Could you copy each line of the listing that holds "target"?
-------- Available data --------
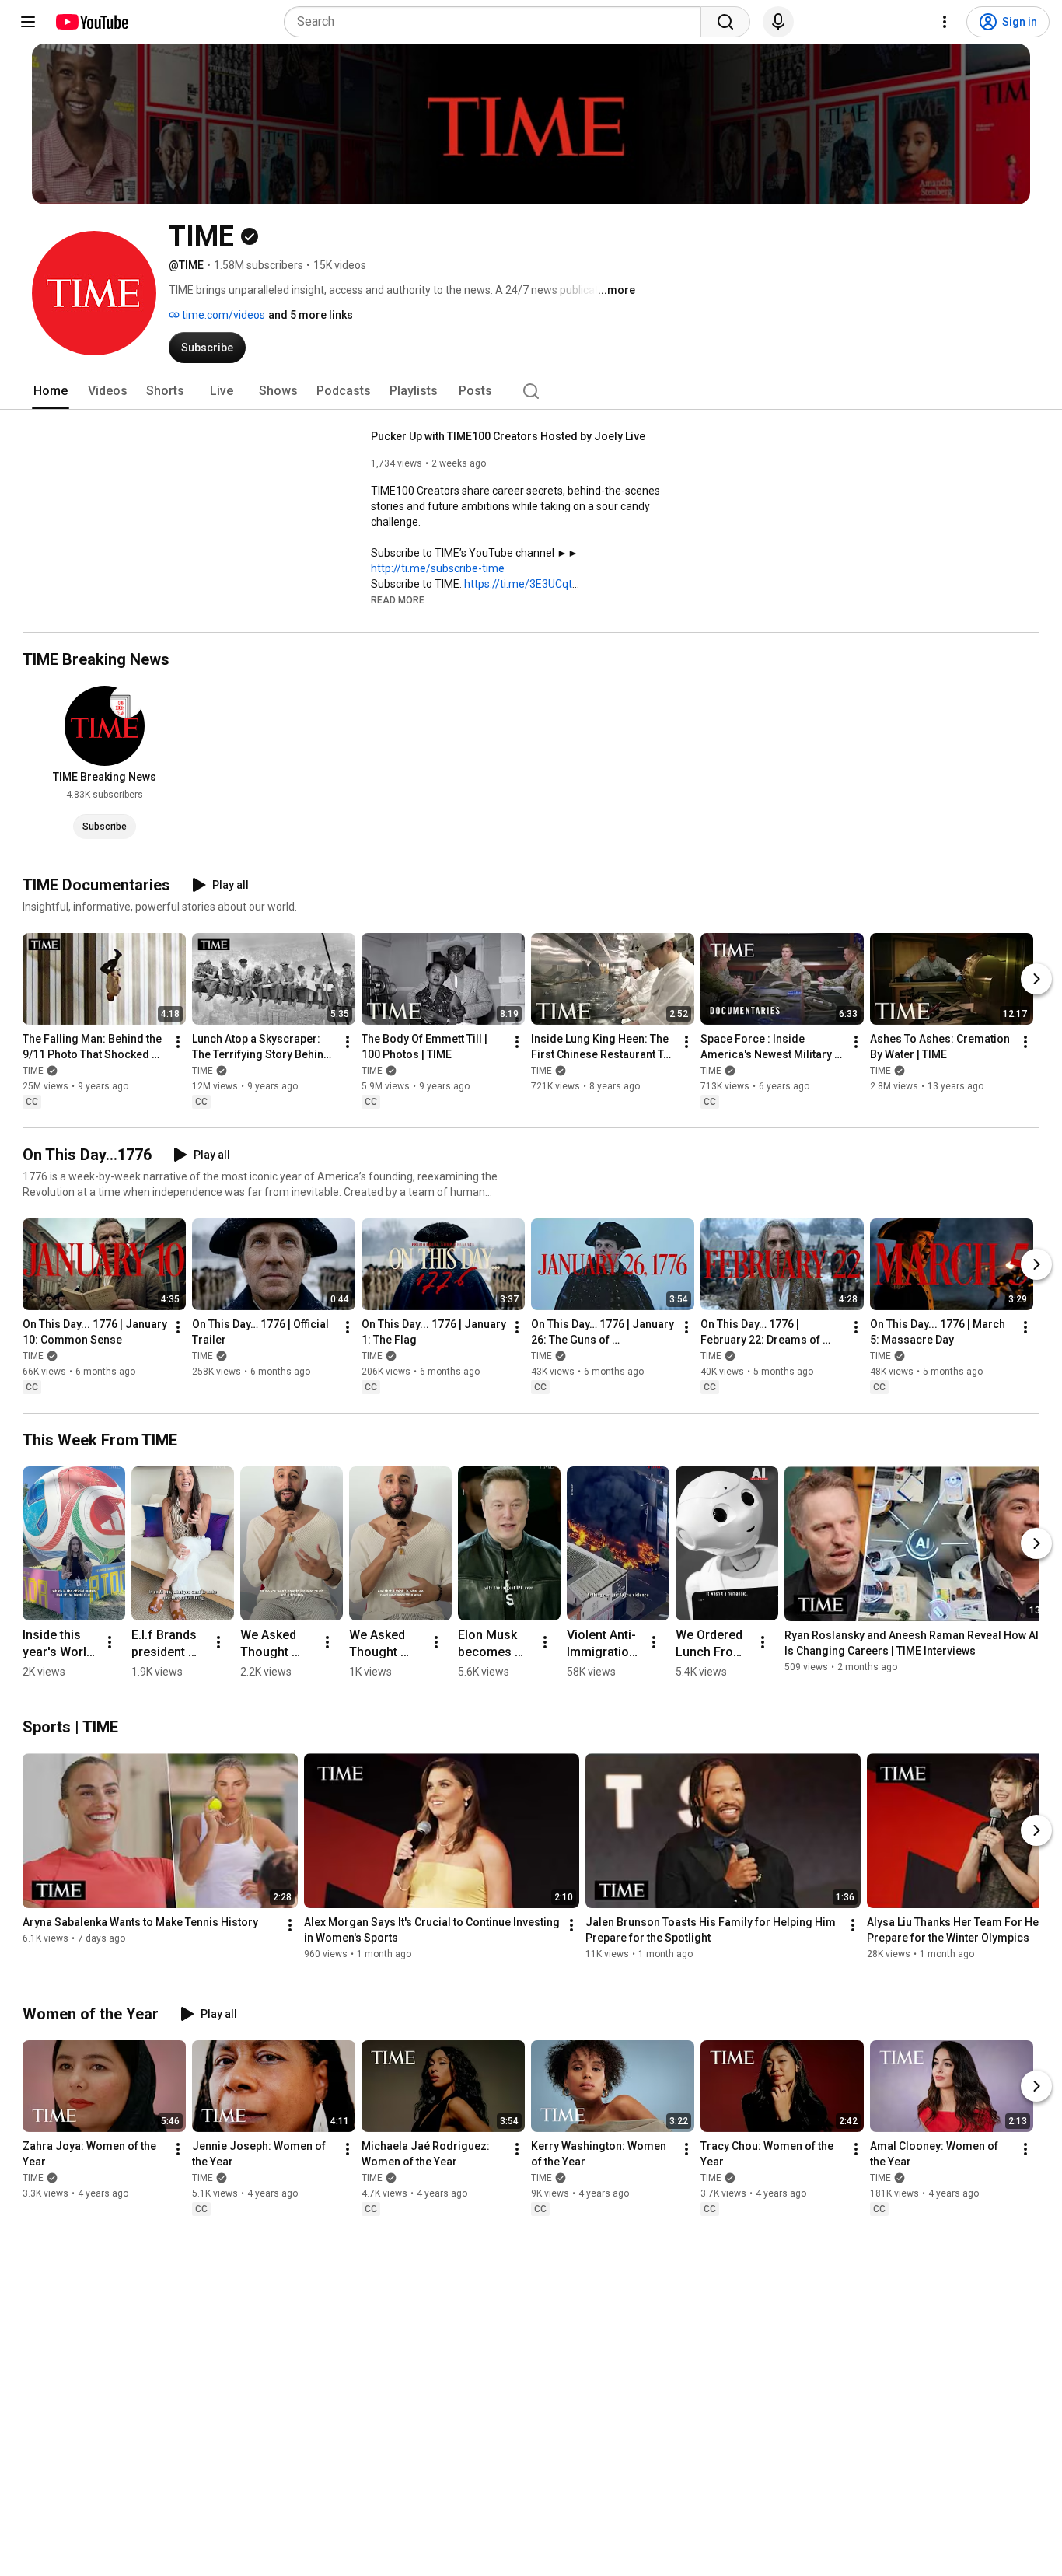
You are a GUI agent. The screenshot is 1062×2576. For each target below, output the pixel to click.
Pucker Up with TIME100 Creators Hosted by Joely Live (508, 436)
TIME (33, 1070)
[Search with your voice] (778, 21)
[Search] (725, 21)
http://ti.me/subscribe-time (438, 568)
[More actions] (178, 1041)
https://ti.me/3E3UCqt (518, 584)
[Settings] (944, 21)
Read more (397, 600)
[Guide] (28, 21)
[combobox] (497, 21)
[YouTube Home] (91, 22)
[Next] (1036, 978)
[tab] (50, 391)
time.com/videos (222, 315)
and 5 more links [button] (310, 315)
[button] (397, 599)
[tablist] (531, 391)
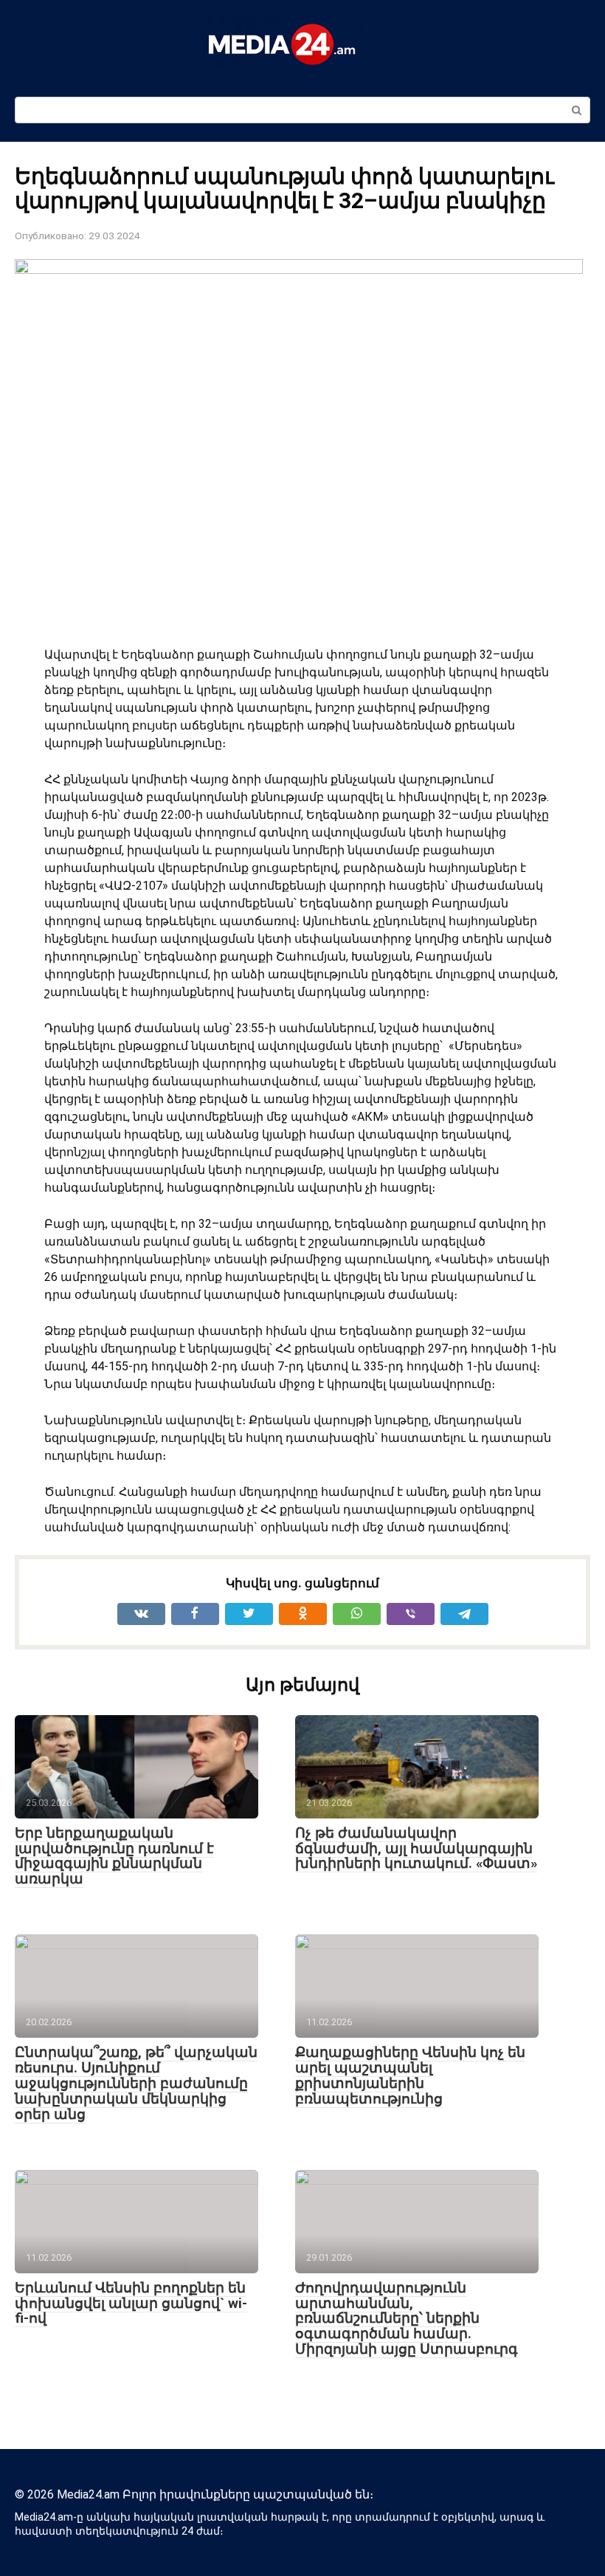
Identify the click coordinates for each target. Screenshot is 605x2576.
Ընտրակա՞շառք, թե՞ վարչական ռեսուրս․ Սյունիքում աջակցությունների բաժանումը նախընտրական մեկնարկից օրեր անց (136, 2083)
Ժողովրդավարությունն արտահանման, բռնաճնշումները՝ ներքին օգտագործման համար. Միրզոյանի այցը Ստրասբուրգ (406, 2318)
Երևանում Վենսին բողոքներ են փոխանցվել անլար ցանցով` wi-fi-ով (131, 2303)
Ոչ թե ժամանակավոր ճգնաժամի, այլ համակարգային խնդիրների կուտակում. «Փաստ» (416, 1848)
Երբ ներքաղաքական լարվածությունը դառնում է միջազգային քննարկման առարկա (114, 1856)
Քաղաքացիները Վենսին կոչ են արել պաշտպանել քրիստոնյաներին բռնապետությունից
--------
## Exercise solution
You are a GUI agent. The screenshot is 1062×2576. For each target below, output the pixel to click.
Identify the click coordinates for each target. Screenshot is 605x2576.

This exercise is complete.